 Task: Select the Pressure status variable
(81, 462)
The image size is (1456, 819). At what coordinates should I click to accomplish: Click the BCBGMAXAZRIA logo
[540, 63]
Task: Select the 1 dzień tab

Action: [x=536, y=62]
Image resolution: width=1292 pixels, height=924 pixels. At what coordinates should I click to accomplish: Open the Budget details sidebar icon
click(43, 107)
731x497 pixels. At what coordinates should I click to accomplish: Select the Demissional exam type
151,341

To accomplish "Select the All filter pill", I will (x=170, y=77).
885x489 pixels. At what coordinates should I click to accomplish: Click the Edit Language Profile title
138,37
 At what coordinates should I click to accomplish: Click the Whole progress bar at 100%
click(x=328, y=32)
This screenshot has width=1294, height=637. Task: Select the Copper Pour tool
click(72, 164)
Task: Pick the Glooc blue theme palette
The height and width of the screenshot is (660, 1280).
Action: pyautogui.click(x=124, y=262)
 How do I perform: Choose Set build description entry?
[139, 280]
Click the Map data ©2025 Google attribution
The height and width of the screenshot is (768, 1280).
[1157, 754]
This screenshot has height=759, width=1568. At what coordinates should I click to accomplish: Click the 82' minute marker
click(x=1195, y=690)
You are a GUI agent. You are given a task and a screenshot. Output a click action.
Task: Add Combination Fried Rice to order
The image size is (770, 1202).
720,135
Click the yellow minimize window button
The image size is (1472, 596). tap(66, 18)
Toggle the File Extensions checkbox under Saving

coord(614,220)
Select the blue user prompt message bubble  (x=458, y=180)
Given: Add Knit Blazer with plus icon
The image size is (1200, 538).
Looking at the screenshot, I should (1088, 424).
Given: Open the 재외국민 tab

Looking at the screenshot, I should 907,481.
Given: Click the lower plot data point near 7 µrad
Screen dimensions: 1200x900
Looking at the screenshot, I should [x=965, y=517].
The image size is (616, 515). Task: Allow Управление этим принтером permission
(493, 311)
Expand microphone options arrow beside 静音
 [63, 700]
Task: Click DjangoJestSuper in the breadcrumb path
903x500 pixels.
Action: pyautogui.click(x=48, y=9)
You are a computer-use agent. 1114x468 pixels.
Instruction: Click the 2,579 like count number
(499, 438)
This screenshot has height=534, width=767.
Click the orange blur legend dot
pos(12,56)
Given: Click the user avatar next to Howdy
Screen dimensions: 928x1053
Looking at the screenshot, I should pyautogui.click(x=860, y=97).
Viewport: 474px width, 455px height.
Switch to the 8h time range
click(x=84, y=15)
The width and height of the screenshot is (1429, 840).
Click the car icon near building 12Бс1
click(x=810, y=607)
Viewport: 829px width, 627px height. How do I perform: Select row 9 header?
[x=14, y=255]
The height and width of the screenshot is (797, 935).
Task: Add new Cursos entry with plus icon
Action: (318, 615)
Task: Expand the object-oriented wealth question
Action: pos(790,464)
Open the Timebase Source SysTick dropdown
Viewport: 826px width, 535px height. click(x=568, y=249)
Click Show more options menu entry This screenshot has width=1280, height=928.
-----
**Task**
Copy each line in the listing where "data" appears.

**Output of the exercise**
Click the Map data ©2025 Google attribution
Given: Click the lower plot data point near 7 µrad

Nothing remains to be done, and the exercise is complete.